■ **Problem to work on**
Which of the lines below hold the word "tooltip"? Pull each of them out.

(Supplied material Opens)

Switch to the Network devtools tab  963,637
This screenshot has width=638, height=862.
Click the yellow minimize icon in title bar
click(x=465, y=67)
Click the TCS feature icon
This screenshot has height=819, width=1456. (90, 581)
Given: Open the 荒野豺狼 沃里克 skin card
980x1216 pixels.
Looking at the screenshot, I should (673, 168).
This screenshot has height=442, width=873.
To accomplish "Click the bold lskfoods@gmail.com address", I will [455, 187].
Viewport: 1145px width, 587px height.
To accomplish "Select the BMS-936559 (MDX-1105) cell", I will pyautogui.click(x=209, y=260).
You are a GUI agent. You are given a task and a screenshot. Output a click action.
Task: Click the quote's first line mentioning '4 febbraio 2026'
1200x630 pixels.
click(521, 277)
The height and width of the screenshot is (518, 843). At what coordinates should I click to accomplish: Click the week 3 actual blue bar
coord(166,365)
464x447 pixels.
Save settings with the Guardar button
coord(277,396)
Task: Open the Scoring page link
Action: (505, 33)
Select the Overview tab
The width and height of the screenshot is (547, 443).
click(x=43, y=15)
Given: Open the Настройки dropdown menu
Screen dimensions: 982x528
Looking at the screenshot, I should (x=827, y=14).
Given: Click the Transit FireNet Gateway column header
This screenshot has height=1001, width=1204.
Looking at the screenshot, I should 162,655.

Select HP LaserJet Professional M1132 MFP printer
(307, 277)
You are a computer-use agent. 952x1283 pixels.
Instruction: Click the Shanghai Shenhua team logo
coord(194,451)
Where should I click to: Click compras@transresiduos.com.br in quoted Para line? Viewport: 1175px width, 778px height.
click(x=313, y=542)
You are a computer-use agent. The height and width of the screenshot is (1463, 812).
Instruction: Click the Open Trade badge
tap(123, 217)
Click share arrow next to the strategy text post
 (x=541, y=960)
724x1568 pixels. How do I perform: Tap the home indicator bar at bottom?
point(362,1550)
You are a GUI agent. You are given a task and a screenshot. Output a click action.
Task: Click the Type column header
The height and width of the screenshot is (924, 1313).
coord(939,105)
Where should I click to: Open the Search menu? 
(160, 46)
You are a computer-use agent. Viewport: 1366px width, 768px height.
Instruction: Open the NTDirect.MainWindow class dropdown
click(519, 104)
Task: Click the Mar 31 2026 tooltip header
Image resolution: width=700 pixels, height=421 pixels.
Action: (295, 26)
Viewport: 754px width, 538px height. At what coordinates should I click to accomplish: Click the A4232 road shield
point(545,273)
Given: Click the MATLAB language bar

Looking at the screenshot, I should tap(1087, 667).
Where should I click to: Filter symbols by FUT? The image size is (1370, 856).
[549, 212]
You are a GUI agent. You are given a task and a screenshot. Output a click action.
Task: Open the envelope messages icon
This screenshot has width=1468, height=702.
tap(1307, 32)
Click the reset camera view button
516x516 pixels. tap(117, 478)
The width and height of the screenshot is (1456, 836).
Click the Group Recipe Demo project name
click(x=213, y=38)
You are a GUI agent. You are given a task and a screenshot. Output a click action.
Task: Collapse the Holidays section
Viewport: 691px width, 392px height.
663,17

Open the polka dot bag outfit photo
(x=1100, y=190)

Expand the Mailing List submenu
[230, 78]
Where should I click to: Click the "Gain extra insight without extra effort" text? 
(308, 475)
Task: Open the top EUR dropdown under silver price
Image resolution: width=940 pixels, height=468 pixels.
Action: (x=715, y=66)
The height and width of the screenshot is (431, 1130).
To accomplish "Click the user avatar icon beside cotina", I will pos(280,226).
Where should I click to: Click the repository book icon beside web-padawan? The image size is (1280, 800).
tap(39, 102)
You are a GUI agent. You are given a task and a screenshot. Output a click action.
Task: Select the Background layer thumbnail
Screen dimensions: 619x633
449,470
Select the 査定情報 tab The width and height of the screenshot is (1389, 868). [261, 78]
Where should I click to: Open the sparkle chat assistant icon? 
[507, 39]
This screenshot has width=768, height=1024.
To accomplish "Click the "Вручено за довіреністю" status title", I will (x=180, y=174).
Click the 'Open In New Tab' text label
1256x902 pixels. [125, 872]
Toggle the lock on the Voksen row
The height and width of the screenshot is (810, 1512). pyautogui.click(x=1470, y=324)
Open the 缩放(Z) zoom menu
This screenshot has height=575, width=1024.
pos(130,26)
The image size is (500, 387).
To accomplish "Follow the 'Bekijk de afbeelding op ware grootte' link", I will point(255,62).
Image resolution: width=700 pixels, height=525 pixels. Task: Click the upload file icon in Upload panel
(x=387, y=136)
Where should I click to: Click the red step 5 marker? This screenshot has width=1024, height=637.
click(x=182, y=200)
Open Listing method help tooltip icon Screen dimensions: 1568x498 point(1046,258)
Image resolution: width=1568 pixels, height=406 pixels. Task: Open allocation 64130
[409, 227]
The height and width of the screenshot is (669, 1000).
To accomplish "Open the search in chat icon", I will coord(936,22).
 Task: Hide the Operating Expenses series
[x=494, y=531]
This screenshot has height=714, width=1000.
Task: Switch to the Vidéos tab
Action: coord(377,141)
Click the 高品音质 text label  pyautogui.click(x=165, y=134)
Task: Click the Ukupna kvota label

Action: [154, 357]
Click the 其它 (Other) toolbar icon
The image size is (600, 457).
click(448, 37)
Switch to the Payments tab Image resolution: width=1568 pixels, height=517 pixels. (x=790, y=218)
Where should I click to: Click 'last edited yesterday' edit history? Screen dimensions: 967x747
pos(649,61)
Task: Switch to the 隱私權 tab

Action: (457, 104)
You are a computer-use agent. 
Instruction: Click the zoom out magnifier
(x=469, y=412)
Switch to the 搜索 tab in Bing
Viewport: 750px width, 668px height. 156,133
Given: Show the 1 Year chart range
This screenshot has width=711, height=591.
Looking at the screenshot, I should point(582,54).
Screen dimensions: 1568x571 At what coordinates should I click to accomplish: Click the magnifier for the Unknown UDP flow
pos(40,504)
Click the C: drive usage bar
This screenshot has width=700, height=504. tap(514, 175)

(Supplied material Closes)

■ **Exercise result**
Task: Click the Mar 31 2026 tooltip header
Open Listing method help tooltip icon Screen dimensions: 1568x498 point(1046,258)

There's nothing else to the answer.